Abstract

C onferences have always been part of the evangelical scene and at the annual Keswick Convention, Anglicans have been much in evidence, often playing the leading part. Moreover, the Islington Clerical Conference, previously held in January, has been a most important platform for Evangelical Anglican thought and has attracted clerics from all over the country. Not so well known, perhaps, but very influential, was the Oxford Conference of Evangelical Churchmen arranged for many years by Church Society. More serious study was possible at this residential gathering which, sadly, lapsed in the 1970s, to be succeeded, in a way, by the Protestant Reformation Society's annual get-together and, to some extent, by the annual Senior Evangelical Anglican Clergy conference, held at Swanwick.
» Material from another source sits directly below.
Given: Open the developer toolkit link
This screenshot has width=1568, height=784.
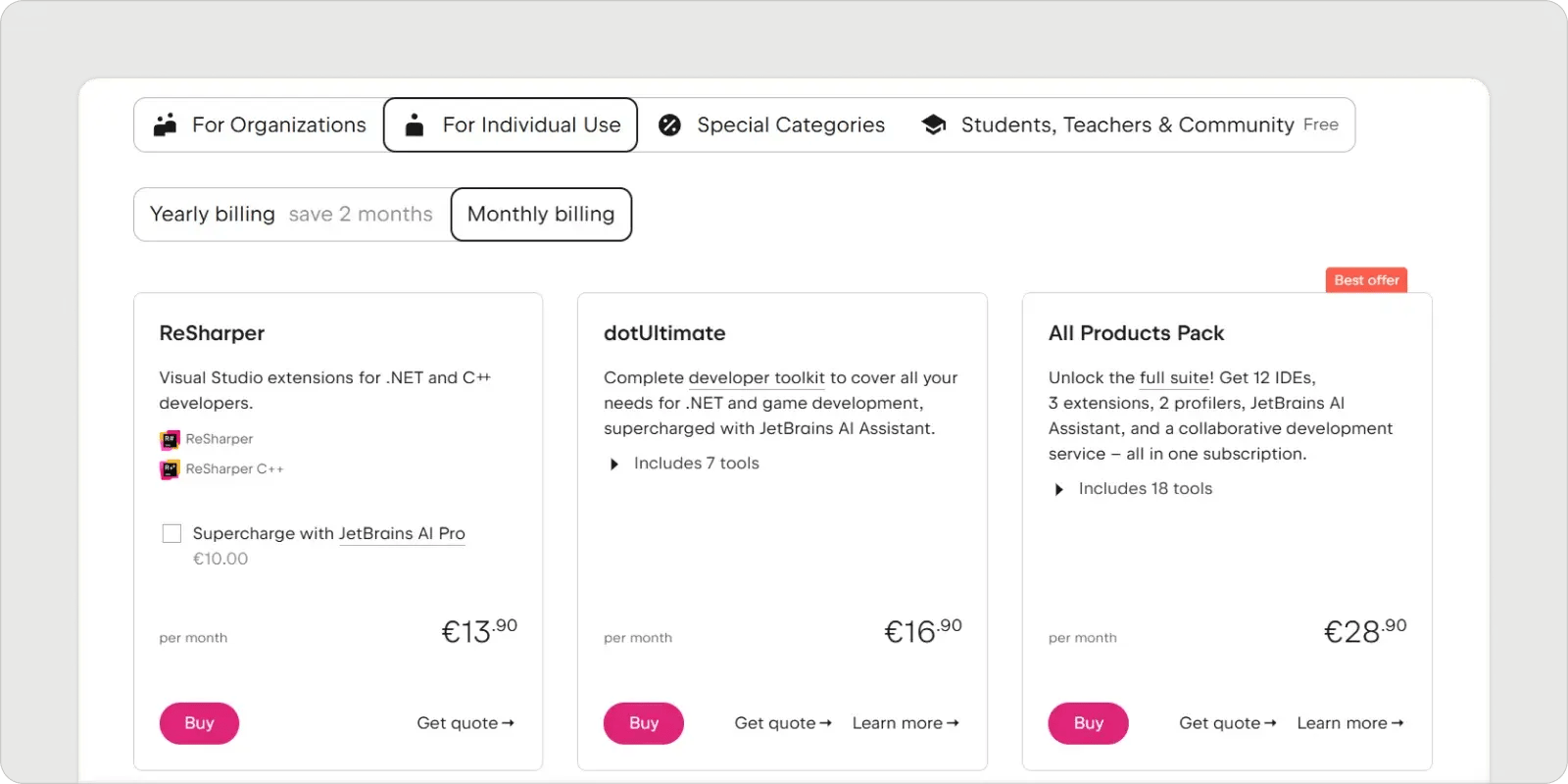Looking at the screenshot, I should pyautogui.click(x=755, y=377).
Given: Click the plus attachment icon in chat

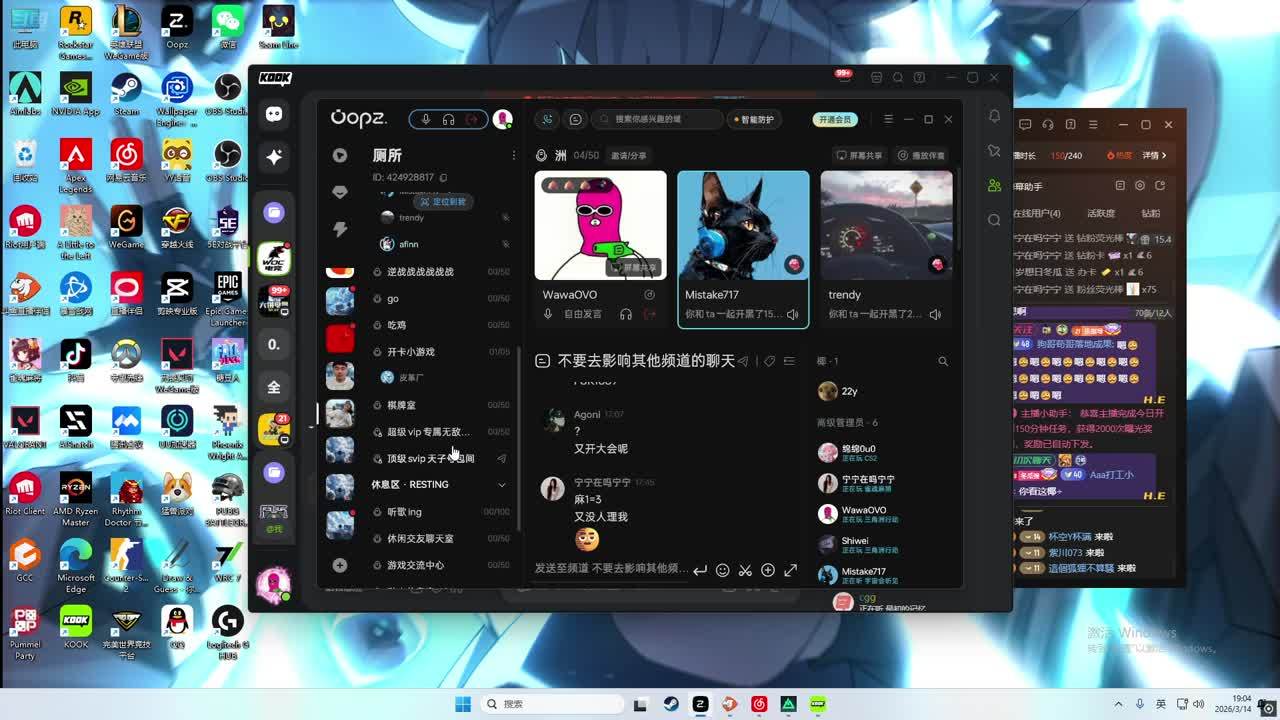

These were all most important occasions but relatively ‘parochial’ compared with the National Evangelical Anglican Congress held at Keele University in April 1967, for which plans were being made two years beforehand when the title ‘Christ Over All’ was projected. (Subsequently, from 1983 the Anglican Evangelical Assembly gained the position of pre-eminence in the calendar and eclipsed Islington.) The Anglican Church was undergoing a slow change from being ‘the Conservative Party at prayer’, with its set patterns of liturgy and government, to a much freer set-up with more lay participation and new experimental forms of worship. In all this, Evangelicals were not being left behind, many of them feeling restive in the old structures.